現在はお笑いタレントとしてだけでなく、画家や書家、そしてヨガ実践家としても活動する片岡鶴太郎だが、彼がブレイクするきっかけが「小森のおばちゃま」の愛称で親しまれた映画評論家、小森和子のものまねだった。
小森は1909年の生まれというから、明治42年。95年3月に自宅マンションで転倒して車いすが手放せなくなり、翌年1月に引退するまでは、80代にして現役バリバリの映画評論家として活躍してきた。
私がそんなレジェンドに、長寿の秘訣である「食と健康法」について話を聞くため、彼女が主宰する六本木のムービーサロン「ココ」を訪れたのは、90年代初頭だった。
当時は鶴太郎の「こ、こ、小森の、おば、おば、おばけちゃまよ~」というフレーズがウケていたこともあり、彼女もバラエティー番組などにたびたび出演。トレードマークである玉ねぎ型のヘアと、暖かい人柄が感じられる軽妙な語り口で人気を博していた。
取材は1時間ほどで終わり、ひょんなことから恋愛話に。というのも当時、小森はバラエティー番組などで、「昔は惚れ魔って言われていたけど、今は片思い魔」「フランク・シナトラちゃんにベッドへ誘われたの」「神戸の外国人と付き合っている時に、日本人のスポーツ選手と遊んでいたんだけど、ブカブカだった」などなど、自身の男性遍歴をあっけらかんと告白。小森が言った。

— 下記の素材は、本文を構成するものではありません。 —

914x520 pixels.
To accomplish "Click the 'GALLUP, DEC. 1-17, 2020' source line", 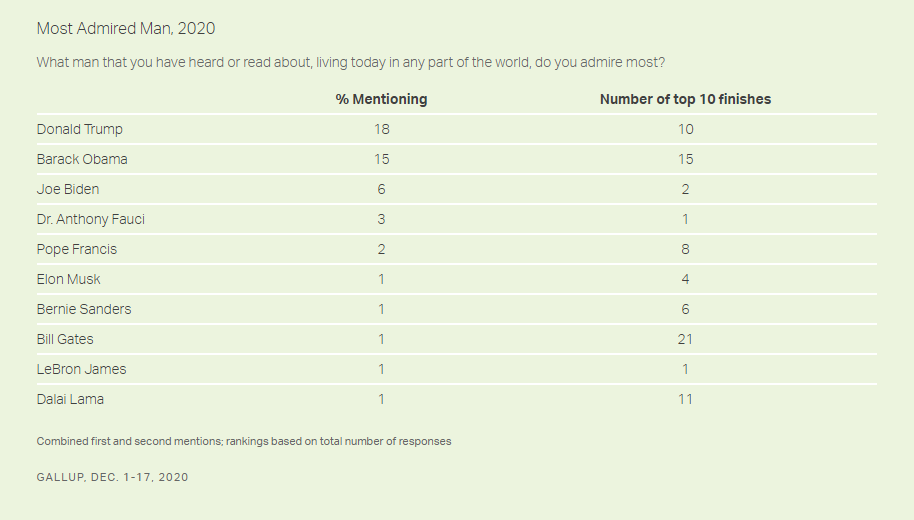I will pos(113,477).
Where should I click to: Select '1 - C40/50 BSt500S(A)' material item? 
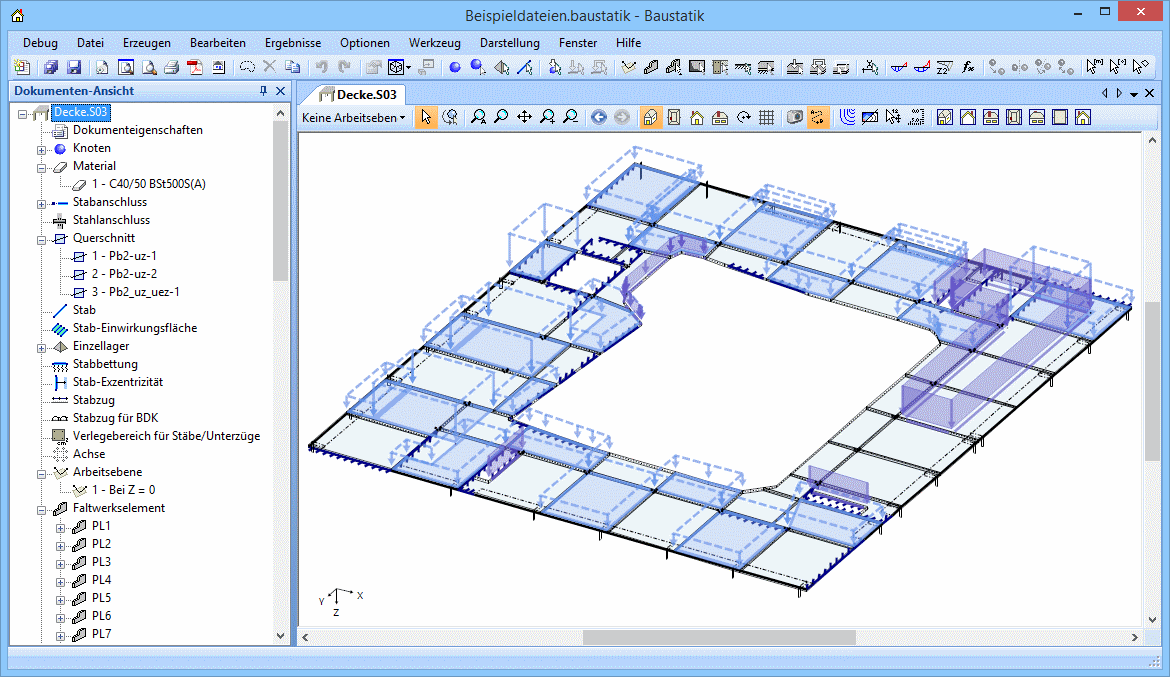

「日本では60歳を過ぎたら性行為なんて過去のもの、と思う人が多いけど、おばちゃまが最後に『ああ、やっぱりいいな~』と思ったのは70くらいの時。性行為は神様が人間に与えた根本。いい年をして…じゃなくて、いい年をしてやれるんだったら、それが健康だという証。死ぬまで男であり、女であるべきだと思うわね、おばちゃまはね」
聞けば、小森は19歳の時に「そんなもの、大切に守っていても宝の持ち腐れだよ」と言われ、初体験を済ませた後、一度結婚するも、離婚。婚姻中から数々の男性と浮き名を流し、生涯の目標はなんと「1000人斬り」。ただ、私が話を聞いた時点では「まだ400人くらい」と笑っていたことを思い出す。
そんな話を素敵な笑顔で語ってくれたが、05年1月9日未明に、95歳で天寿を全う。翌10日、弔問に訪れた鶴太郎が囲み取材に答えた。
「おばちゃまには、いつも優しく接していただきました。僕がブレイクしたきっかけは、おばちゃまのものまねですが、もう、ものまねは封印します」
そう言って、大粒の涙を流したのである。
小森の死後、養女によるすったもんだもんだの騒動もあったが、不肖この私も「死ぬまで男であるべき」と改めて胸に誓ったものである。
(山川敦司)
1962年生まれ。テレビ制作会社を経て「女性自身」記者に。その後「週刊女性」「女性セブン」記者を経てフリーランスに。芸能、事件、皇室等、これまで8000以上の記者会見を取材した。「東方神起の涙」「ユノの流儀」(共にイースト・プレス)「幸せのきずな」(リーブル出版)ほか、著書多数。